「あんたが神威?」

 彼女と初めて会ったのは家族を捨てた俺が春雨に入団してすぐの事だった。
 第七師団の団員たちとの顔合わせが終わった後、俺は鳳仙の旦那にすぐに彼女の元へ行くように言われた。旦那曰わく、俺と同じ夜兎の彼女はまだ春雨の勝手の判らない俺の面倒見係り兼躾係らしい。彼女は長い黒髪を引っ詰めにして腕を組み深い赤のチャイナ服を着ていた。品定めするように鋭い目が俺を見つめている。彼女は俺より3つ年上で当時13歳だった俺にはずいぶん大人びて見えた。春雨なんて物騒な団に所属しているくせに見た限りではそのしろい肌に古傷は見当たらなかった。どうやら女の割には強いらしい。

「あんた強いの?」
「…。あんたね、口の利き方も知らないの?質問には答えなさいよ」
「強いの?弱いの?」
「……あんたよりは強いわよ。三つ編みくん」
「そっか、じゃあ楽しませてよ」

 大層な物言いの彼女に強さを感じ取った俺は直ぐに彼女に殴りかかった。しかしそれはいとも容易くかわされ、情けないことに逆にカウンターを食らい腕を縛り上げられ動けなくなってしまったのだ。
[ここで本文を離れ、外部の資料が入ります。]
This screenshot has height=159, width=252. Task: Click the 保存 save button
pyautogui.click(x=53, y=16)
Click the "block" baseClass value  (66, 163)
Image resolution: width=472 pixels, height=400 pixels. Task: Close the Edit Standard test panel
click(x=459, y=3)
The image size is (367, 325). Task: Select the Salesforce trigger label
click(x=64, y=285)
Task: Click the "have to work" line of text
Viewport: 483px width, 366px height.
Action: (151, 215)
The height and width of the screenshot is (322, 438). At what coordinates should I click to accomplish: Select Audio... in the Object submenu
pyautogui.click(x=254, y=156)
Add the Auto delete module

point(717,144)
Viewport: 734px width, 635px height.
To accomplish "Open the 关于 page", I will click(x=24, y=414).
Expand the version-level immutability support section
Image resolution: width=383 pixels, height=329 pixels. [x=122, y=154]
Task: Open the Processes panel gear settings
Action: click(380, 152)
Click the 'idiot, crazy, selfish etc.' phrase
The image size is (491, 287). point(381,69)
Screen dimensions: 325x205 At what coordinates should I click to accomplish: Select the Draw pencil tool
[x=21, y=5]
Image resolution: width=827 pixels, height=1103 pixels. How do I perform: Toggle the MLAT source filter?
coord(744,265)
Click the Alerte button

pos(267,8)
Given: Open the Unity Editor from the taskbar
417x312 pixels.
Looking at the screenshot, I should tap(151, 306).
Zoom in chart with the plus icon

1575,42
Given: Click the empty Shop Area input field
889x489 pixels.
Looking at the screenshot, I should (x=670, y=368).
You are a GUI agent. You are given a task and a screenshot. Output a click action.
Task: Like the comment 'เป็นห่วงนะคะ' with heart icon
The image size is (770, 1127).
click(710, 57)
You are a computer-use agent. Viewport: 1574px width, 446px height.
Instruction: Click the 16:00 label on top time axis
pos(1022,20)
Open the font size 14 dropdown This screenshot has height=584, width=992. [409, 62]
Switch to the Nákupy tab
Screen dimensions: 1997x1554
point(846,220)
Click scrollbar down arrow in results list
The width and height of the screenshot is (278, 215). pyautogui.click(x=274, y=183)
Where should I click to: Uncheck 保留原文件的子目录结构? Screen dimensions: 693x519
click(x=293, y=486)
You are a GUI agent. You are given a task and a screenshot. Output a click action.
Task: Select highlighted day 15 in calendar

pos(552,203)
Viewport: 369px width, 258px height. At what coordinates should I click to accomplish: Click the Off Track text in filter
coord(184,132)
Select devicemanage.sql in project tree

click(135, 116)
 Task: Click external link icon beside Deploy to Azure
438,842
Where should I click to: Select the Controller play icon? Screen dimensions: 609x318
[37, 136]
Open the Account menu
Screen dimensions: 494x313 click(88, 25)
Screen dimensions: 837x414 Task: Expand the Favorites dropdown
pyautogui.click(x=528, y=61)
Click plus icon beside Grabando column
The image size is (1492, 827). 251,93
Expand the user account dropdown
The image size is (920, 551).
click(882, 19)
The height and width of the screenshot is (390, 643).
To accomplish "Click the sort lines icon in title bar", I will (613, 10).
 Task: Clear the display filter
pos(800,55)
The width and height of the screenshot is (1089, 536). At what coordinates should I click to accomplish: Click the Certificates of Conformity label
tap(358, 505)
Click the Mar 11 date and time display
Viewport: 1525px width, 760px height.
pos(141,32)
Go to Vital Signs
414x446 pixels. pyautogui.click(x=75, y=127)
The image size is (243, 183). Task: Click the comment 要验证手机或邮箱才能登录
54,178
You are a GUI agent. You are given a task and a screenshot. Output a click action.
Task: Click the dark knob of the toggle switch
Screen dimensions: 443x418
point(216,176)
「あら、減らず口の割にはあっという間だったけど。楽しめたかしら?三つ編みくん?」
「…あんた、強いんだね」
「甘く見てもらっちゃ困るわ。これでも第七師団副団長なんだから」
「…あんたの言うこと聞いてれば、強くなれるの?」
「素直に聞いていればね」
「…判った」

 それから俺は彼女と行動を共にした。最初は嫌々だったのものの、反抗したところで彼女に勝つことが出来ないのは初対面の時に明らかになっていたので、大人しく彼女の言いつけだけは守ってきた。それから一緒に時間を過ごすうちに俺は彼女という人に次第に好意を持つようになった。今思えば、それは恋愛感情にも似たものだったのかもしれないし、家族愛のようなものだったかもしれない。とにかく暖かくて柔らかで心地いい安心感にそれは似ていた。彼女はいつも俺の傍に居てくれた。まだ本格的な戦術を知らなかった俺に戦い方を教え、寂しい時には黙って隣に居てくれる。
 そんな彼女を俺は慕っていくようになって、彼女も俺を可愛がってくれてくれた。家族を捨てた俺にとっては皮肉な話だが、まるで仲のよい姉弟のように過ごした。彼女の事ならきっと俺以外に詳しい奴なんて団員の中にはいないのだろう。呼び捨てにされるのが嫌で必ず副団長と呼ばないとすごく怒るとか、色は赤が好きだとか、良くできたら頭を撫でて褒める癖があるとか、夜兎のくせに意外と涙もろいだとか。
 馬が合うとはこの事なんだろう。彼女とは本当に仲がよかった。本来の言葉の対象とは違えども、家族を捨てたも同然の俺にとって、彼女は最愛だった。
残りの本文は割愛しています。